Count the lines of the records below that contain the string "card", treating uppercase and lowercase as different, and give only that number.

--- Start MATERIAL TO PROCESS ---

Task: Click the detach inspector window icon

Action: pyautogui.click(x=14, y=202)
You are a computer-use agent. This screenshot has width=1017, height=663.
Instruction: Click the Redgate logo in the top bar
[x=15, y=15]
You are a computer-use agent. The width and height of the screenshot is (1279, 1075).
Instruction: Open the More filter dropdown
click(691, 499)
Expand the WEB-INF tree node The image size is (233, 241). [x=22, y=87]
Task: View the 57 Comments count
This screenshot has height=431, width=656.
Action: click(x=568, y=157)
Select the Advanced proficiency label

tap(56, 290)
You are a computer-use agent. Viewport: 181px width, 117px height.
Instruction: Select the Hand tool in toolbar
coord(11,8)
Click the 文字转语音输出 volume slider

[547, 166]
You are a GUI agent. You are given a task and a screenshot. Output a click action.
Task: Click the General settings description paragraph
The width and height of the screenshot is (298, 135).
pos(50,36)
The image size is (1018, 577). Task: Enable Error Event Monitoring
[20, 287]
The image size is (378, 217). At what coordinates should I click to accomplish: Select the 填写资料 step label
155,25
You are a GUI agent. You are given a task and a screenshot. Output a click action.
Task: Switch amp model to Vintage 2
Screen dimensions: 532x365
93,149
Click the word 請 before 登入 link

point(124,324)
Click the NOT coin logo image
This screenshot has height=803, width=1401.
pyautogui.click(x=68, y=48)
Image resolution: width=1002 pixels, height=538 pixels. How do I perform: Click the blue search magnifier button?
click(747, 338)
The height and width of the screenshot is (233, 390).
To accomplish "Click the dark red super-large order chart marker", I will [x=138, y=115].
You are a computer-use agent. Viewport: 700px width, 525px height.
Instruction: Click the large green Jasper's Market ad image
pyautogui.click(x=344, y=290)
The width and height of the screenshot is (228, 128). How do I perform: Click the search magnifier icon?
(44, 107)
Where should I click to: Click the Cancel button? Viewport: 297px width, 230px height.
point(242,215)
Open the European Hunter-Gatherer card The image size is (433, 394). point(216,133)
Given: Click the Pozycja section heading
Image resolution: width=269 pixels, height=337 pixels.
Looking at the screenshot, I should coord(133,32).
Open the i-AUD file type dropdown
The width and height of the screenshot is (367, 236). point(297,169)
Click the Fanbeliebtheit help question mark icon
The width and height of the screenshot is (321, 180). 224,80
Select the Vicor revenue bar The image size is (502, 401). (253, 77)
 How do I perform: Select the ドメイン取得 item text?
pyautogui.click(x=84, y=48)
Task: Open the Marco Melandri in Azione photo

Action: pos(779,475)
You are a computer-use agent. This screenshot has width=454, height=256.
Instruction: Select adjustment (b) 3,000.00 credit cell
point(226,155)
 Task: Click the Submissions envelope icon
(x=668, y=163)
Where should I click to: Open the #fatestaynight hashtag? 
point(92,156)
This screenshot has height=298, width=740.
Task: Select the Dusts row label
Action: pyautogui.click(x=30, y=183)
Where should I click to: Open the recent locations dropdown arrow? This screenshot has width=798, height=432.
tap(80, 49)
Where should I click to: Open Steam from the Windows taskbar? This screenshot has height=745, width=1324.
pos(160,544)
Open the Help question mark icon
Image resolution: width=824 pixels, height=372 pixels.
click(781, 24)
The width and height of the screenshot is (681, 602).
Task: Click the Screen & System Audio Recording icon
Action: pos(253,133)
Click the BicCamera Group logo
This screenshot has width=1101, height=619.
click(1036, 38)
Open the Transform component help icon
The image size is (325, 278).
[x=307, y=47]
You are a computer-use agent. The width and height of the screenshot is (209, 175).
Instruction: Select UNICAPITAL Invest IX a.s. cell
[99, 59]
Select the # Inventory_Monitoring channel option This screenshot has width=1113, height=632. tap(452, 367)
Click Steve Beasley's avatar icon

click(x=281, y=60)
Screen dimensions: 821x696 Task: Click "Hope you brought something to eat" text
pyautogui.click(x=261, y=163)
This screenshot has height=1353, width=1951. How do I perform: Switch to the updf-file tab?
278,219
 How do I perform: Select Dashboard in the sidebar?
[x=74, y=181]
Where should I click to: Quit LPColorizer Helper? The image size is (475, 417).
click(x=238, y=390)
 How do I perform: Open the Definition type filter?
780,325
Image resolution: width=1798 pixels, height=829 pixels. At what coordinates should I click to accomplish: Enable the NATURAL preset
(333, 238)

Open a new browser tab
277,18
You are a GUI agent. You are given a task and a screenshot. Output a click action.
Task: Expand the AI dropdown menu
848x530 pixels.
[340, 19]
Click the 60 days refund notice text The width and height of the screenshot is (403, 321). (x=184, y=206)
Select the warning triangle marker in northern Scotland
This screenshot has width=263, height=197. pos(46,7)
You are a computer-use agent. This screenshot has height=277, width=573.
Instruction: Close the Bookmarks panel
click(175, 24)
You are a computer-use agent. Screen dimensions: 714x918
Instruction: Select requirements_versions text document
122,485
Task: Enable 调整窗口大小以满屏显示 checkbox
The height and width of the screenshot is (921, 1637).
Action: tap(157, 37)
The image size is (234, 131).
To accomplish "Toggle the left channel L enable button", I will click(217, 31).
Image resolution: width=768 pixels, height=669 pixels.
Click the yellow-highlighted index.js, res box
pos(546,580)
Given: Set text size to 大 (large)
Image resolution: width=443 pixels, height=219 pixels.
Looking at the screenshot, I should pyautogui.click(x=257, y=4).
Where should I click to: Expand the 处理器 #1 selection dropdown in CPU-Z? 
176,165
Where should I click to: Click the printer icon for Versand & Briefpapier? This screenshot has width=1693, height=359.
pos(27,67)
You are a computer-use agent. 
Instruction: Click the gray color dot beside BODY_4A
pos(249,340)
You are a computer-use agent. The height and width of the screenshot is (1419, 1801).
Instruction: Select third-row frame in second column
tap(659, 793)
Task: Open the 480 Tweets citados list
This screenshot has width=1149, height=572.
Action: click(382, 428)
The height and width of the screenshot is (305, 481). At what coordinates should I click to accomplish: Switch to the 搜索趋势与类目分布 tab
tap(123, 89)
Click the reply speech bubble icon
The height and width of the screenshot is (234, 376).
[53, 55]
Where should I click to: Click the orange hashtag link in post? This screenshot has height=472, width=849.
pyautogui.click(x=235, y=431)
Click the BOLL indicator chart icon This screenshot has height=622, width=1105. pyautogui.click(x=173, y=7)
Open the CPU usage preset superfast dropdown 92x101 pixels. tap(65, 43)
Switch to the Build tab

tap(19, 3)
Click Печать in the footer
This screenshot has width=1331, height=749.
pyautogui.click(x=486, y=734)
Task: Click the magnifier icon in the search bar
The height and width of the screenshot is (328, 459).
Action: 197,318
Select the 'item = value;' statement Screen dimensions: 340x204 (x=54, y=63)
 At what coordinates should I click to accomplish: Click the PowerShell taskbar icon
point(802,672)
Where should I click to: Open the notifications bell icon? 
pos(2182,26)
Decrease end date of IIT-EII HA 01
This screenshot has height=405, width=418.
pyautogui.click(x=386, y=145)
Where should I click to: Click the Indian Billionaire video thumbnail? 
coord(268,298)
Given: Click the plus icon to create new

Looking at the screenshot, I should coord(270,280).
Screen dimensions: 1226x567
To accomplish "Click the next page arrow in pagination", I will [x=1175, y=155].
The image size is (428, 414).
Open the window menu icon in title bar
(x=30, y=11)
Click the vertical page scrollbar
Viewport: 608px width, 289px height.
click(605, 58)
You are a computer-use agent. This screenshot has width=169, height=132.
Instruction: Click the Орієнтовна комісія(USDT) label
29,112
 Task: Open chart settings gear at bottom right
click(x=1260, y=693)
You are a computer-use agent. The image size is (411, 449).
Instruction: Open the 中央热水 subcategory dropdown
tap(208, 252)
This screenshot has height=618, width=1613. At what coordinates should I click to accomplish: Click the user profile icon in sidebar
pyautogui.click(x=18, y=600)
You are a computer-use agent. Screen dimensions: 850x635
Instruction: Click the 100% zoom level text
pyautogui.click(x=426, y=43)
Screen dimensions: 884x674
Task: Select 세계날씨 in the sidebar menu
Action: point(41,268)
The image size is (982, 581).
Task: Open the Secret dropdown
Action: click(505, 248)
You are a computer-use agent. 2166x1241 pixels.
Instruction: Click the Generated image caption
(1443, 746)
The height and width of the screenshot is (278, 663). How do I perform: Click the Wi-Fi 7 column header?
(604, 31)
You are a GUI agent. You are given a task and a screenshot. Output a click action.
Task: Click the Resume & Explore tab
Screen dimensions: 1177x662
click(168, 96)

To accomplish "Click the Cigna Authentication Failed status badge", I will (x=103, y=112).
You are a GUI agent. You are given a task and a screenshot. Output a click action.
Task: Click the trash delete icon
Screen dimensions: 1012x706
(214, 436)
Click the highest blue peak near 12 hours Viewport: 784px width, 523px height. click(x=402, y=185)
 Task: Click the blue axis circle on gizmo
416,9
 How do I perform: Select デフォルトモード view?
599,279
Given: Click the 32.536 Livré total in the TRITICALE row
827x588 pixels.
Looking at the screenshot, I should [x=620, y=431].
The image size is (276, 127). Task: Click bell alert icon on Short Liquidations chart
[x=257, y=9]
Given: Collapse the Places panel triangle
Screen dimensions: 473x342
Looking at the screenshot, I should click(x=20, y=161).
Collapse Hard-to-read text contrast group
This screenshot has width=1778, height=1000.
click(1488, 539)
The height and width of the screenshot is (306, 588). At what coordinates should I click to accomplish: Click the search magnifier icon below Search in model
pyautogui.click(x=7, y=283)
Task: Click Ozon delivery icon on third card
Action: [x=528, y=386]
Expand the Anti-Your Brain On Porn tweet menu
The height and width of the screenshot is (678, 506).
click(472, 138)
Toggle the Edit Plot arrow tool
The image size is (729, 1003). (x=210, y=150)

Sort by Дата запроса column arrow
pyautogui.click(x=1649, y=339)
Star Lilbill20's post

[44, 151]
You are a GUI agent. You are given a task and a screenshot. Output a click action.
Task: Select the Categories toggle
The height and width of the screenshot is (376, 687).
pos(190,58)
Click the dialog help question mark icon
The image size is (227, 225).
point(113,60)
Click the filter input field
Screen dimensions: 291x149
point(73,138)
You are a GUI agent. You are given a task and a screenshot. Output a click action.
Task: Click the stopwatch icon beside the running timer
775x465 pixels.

--- End MATERIAL TO PROCESS ---

### COMPLETE ANSWER
2